==== Information given ====

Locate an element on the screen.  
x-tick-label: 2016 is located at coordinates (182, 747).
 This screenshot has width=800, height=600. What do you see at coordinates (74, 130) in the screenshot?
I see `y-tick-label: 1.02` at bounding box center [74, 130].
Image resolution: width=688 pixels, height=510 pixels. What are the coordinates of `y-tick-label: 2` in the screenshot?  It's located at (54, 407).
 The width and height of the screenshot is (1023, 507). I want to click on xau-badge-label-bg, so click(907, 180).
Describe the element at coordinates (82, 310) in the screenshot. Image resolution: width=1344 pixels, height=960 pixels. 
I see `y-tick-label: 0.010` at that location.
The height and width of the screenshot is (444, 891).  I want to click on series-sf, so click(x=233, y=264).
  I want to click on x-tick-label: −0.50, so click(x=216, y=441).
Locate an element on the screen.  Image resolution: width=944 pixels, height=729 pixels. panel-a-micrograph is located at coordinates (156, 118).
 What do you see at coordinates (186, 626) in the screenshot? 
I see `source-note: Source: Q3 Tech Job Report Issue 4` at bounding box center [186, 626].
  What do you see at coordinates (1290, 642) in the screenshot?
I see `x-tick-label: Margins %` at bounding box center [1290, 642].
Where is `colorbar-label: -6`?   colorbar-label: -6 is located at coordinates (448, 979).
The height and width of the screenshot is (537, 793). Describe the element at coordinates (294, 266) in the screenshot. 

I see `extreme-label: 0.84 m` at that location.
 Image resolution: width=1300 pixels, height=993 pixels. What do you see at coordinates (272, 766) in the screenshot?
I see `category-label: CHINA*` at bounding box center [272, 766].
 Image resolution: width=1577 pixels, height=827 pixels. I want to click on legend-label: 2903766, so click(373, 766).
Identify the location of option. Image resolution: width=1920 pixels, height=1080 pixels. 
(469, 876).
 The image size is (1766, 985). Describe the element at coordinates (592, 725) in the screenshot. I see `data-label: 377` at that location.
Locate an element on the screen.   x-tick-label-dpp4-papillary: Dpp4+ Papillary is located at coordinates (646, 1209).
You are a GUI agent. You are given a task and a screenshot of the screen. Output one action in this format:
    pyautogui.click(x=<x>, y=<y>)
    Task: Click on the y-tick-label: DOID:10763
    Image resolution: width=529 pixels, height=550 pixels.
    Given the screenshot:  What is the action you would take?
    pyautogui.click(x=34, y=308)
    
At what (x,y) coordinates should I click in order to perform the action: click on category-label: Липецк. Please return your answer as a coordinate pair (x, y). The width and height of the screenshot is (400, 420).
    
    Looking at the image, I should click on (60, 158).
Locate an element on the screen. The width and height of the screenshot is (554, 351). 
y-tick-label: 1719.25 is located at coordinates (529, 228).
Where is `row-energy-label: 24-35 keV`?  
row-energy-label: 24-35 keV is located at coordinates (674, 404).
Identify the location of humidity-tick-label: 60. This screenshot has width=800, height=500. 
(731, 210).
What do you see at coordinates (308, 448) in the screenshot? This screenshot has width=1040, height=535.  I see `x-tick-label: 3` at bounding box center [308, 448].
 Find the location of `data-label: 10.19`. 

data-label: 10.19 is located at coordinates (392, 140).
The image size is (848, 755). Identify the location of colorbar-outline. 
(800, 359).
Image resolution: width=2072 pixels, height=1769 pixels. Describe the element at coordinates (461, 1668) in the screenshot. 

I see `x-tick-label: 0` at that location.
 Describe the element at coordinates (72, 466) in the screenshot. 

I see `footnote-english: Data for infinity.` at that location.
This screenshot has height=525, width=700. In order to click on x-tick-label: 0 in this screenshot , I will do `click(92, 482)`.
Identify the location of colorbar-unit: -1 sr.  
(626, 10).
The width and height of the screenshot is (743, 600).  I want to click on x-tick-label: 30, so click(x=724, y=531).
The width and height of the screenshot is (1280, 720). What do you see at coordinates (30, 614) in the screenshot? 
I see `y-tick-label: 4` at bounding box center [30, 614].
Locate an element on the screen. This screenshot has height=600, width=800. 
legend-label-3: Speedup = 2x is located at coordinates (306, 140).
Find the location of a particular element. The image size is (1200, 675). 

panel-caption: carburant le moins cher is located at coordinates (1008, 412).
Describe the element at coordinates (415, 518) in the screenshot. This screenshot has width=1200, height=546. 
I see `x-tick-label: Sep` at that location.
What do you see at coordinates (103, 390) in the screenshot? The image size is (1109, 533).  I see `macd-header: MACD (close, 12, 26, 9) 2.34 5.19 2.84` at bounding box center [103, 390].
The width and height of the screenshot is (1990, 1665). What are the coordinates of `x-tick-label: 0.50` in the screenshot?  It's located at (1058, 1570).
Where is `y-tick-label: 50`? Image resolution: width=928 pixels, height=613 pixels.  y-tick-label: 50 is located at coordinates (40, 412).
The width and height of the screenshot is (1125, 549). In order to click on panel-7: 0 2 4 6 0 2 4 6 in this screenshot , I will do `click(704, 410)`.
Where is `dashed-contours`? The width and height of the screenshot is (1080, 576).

====

Activity — Count the lines in the records above that contain the string "Find". Give only that number.

Task solution — 2